WHAT IS REQUIRED:
A verbatim reproduction of every entry is the expected answer.

EXERCISE INPUTS:
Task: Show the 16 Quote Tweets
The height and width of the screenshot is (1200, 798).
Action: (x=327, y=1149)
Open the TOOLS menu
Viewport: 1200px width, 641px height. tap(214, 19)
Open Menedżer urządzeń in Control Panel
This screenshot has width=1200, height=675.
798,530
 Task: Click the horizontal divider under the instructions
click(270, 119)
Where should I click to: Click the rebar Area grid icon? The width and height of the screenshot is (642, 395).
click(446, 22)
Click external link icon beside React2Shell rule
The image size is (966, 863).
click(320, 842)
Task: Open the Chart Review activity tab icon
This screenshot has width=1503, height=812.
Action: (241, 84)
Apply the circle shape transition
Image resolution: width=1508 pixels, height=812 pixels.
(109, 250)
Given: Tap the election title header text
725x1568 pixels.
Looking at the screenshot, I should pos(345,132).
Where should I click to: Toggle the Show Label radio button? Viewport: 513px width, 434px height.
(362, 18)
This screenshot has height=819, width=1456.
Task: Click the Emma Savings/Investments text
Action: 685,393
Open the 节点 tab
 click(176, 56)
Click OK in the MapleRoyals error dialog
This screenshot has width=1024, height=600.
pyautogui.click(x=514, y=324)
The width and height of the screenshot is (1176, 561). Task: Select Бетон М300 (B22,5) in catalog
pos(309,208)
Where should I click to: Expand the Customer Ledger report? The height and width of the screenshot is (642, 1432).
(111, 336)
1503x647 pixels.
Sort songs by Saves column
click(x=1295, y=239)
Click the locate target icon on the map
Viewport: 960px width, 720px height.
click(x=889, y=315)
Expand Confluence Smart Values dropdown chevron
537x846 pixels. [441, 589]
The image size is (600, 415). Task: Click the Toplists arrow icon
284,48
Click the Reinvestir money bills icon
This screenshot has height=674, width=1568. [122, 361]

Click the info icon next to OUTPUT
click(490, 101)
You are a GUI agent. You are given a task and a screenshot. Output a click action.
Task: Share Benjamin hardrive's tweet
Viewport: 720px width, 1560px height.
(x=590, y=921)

RESULT BELOW:
Task: Show the 16 Quote Tweets
The height and width of the screenshot is (1200, 798).
Action: (x=327, y=1149)
Open the TOOLS menu
Viewport: 1200px width, 641px height. tap(214, 19)
Open Menedżer urządzeń in Control Panel
This screenshot has width=1200, height=675.
798,530
 Task: Click the horizontal divider under the instructions
click(270, 119)
Where should I click to: Click the rebar Area grid icon? The width and height of the screenshot is (642, 395).
click(446, 22)
Click external link icon beside React2Shell rule
The image size is (966, 863).
click(320, 842)
Task: Open the Chart Review activity tab icon
This screenshot has width=1503, height=812.
Action: (241, 84)
Apply the circle shape transition
Image resolution: width=1508 pixels, height=812 pixels.
(109, 250)
Given: Tap the election title header text
725x1568 pixels.
Looking at the screenshot, I should pos(345,132).
Where should I click to: Toggle the Show Label radio button? Viewport: 513px width, 434px height.
(362, 18)
This screenshot has height=819, width=1456.
Task: Click the Emma Savings/Investments text
Action: 685,393
Open the 节点 tab
 click(176, 56)
Click OK in the MapleRoyals error dialog
This screenshot has width=1024, height=600.
pyautogui.click(x=514, y=324)
The width and height of the screenshot is (1176, 561). Task: Select Бетон М300 (B22,5) in catalog
pos(309,208)
Where should I click to: Expand the Customer Ledger report? The height and width of the screenshot is (642, 1432).
(111, 336)
1503x647 pixels.
Sort songs by Saves column
click(x=1295, y=239)
Click the locate target icon on the map
Viewport: 960px width, 720px height.
click(x=889, y=315)
Expand Confluence Smart Values dropdown chevron
537x846 pixels. [441, 589]
The image size is (600, 415). Task: Click the Toplists arrow icon
284,48
Click the Reinvestir money bills icon
This screenshot has height=674, width=1568. [122, 361]

Click the info icon next to OUTPUT
click(490, 101)
You are a GUI agent. You are given a task and a screenshot. Output a click action.
Task: Share Benjamin hardrive's tweet
Viewport: 720px width, 1560px height.
(x=590, y=921)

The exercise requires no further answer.